I started this task last weekend. I wasn’t looking forward to it. It’s one of the reasons I’ve been putting it off. I knew it would depress me. I knew I’d writhe and cringe and lament all the copies that are out there with silly mistakes in and what readers would think of my ‘professionalism’ for them. I remember that when I waved bye, bye to them I was confident there weren’t any errors. I’d read each title at least ten times.

One of the starkest lessons I’ve learned with self-publishing is that you cannot do your own proof-reading. You just can’t. After a while you stop seeing things. You read what you want to read not what’s there. Give me an English test and I’m confident I’d get most if not all of these mistakes right. I think I’d have got them right last year. I know them but I just didn’t see them because I developed a form of text blindness.

Another lesson learned is that I should have noted each and every correction and suggestion as they came into me, but I didn’t. Consequently, I had to spend most of my weekend writing time going through my email inboxes and blog pages seeking out all the changes I need to make. It wasn’t actually as painful as I expected it to be. I got my lists out of it and with the spelling, punctuation and grammatical errors I was able to quickly make the necessary alterations in all three books. I find it hard to communicate exactly how wonderful it was to correct the grammatical error of ‘would of’ and ‘he’d of’ which are among the most oft remarked upon.
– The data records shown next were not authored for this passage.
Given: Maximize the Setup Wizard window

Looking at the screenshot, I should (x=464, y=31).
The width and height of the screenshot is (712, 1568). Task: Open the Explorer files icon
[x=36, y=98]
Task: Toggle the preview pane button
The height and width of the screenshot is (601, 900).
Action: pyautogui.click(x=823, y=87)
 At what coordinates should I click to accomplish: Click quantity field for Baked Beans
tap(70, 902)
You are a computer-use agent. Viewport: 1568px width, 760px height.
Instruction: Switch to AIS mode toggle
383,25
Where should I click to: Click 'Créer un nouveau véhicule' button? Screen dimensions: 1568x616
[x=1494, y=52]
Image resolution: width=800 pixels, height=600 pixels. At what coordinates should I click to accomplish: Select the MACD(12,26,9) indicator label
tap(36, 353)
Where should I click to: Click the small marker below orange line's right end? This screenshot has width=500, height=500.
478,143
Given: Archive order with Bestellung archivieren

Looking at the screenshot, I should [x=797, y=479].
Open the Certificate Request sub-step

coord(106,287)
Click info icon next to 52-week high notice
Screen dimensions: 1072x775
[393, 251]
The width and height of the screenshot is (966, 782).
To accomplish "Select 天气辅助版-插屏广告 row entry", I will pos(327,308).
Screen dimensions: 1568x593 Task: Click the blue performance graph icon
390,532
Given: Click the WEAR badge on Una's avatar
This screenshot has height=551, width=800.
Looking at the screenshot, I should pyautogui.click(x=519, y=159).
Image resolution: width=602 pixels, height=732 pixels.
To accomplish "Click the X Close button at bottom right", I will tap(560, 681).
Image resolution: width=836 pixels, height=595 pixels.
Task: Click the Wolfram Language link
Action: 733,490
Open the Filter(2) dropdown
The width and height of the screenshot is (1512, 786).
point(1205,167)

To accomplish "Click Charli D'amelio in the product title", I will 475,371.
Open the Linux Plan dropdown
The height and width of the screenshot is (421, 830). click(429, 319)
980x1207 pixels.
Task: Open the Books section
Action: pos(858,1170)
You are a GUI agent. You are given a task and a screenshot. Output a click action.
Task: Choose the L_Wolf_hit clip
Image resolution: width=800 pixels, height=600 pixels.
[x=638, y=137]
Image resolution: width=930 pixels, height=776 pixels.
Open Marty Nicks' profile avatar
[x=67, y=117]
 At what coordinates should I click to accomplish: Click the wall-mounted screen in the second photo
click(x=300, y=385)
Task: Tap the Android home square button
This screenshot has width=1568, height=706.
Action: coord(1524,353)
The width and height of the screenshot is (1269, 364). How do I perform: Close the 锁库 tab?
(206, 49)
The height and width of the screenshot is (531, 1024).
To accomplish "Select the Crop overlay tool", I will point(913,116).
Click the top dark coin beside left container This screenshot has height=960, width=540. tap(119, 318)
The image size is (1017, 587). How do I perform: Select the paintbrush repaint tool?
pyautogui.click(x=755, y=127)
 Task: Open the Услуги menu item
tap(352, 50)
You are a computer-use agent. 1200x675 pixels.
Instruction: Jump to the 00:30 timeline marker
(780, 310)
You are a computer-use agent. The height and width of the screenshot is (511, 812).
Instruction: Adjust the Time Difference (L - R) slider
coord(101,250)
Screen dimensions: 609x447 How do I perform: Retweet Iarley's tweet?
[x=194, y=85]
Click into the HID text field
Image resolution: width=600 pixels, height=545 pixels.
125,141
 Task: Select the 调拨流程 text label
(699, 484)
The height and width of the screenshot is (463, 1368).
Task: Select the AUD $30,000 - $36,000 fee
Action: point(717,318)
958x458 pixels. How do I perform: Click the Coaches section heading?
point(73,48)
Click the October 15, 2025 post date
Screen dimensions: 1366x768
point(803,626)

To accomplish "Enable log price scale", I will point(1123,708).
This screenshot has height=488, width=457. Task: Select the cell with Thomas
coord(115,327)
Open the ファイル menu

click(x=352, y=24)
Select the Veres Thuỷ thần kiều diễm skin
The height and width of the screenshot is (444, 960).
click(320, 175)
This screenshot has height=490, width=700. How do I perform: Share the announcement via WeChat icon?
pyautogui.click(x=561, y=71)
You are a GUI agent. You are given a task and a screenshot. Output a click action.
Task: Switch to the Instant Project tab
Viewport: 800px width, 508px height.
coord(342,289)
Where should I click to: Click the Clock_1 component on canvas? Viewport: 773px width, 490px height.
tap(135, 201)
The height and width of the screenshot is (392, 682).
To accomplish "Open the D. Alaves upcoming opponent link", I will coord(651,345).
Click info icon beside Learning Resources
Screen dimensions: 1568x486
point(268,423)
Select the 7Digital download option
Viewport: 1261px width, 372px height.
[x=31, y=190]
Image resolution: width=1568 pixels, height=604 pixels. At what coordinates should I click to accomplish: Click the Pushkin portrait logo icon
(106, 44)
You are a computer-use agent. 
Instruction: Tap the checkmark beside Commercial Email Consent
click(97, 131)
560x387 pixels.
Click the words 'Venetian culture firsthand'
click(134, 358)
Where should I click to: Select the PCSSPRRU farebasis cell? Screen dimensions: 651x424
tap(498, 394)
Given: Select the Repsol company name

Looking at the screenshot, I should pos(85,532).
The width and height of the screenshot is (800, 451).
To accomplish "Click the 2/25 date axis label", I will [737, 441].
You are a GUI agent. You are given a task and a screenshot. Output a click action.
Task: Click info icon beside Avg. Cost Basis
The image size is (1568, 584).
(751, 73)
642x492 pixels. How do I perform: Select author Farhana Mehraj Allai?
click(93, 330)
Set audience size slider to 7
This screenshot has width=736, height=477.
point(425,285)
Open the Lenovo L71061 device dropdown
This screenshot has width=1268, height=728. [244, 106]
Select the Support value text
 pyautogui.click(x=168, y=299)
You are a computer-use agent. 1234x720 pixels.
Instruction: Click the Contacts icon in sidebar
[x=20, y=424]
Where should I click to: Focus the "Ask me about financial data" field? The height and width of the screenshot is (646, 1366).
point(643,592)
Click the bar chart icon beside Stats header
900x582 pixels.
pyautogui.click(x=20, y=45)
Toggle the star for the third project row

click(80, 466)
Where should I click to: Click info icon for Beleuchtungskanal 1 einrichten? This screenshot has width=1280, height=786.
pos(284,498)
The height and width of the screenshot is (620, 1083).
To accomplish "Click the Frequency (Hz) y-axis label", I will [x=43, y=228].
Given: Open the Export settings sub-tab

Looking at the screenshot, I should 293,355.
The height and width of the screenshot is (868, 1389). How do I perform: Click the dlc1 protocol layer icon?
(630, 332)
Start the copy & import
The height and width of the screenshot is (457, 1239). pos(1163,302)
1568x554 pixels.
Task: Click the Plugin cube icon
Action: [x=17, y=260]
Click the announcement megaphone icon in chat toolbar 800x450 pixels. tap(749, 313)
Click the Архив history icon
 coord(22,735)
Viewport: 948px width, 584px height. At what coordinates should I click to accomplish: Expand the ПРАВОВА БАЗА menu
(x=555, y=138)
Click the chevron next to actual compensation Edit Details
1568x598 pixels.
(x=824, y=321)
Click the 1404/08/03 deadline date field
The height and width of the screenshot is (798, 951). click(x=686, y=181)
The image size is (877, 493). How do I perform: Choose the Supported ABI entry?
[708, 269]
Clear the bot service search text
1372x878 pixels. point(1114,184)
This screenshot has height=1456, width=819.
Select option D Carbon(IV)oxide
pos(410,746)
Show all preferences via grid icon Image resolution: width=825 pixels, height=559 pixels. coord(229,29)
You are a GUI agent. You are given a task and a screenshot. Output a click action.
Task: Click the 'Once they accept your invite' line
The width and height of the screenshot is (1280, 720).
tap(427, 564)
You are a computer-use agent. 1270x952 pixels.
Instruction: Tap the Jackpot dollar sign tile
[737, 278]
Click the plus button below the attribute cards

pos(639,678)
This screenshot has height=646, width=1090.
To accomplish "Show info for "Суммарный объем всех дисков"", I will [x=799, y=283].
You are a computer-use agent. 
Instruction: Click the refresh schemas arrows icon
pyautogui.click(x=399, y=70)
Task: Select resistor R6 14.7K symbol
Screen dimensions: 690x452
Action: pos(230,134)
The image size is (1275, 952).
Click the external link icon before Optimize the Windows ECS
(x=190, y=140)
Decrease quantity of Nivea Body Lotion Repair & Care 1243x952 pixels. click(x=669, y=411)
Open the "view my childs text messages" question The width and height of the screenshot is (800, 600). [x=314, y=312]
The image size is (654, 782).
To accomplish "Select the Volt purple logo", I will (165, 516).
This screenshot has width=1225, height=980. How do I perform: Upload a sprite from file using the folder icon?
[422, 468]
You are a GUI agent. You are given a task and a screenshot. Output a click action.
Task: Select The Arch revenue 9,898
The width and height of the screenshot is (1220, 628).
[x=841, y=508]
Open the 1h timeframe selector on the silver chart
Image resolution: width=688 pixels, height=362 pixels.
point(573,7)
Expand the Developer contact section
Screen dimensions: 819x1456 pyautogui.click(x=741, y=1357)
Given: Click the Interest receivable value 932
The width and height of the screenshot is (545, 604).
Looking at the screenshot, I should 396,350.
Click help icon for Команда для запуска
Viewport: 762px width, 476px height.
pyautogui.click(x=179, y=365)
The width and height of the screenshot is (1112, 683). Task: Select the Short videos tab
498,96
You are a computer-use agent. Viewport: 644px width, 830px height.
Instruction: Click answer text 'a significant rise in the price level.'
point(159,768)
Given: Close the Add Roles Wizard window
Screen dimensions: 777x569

So that was the easy part. Now I’m reading through them again and seeing if a year away has done anything to give me a new perspective on my writing style. I’m only part way through Rope Enough but I’m seeing things I missed all the times I read it before. I’m also changing a few sentences around that don’t read as well as I now think they might. I’m not going to drastically rewrite any of the books or do a hatchet job on any of them. That would be silly because generally readers who have expressed an opinion for the books have liked them as they are. And these books are part of my publishing history, something of my journey that I don’t want to disturb too much – think sympathetic renovation work of a listed building. They represent the ‘green’ me, the ‘naive’ me and I find a certain appeal in them as they are. Is that weird? If I hadn’t published them already, I’m sure I really would go to town on them. But I have. With the books largely unmolested, readers are also able to get a sense of progress (hopefully) in my writing style and expression. They have a sort of rough diamond unpolished charm. Or am I just being stupidly sentimental? Another good thing about self-publishing – ultimately all that is my decision. And the fact that I can do all this so easily is another bonus of self-publishing and its dynamics that I appreciate.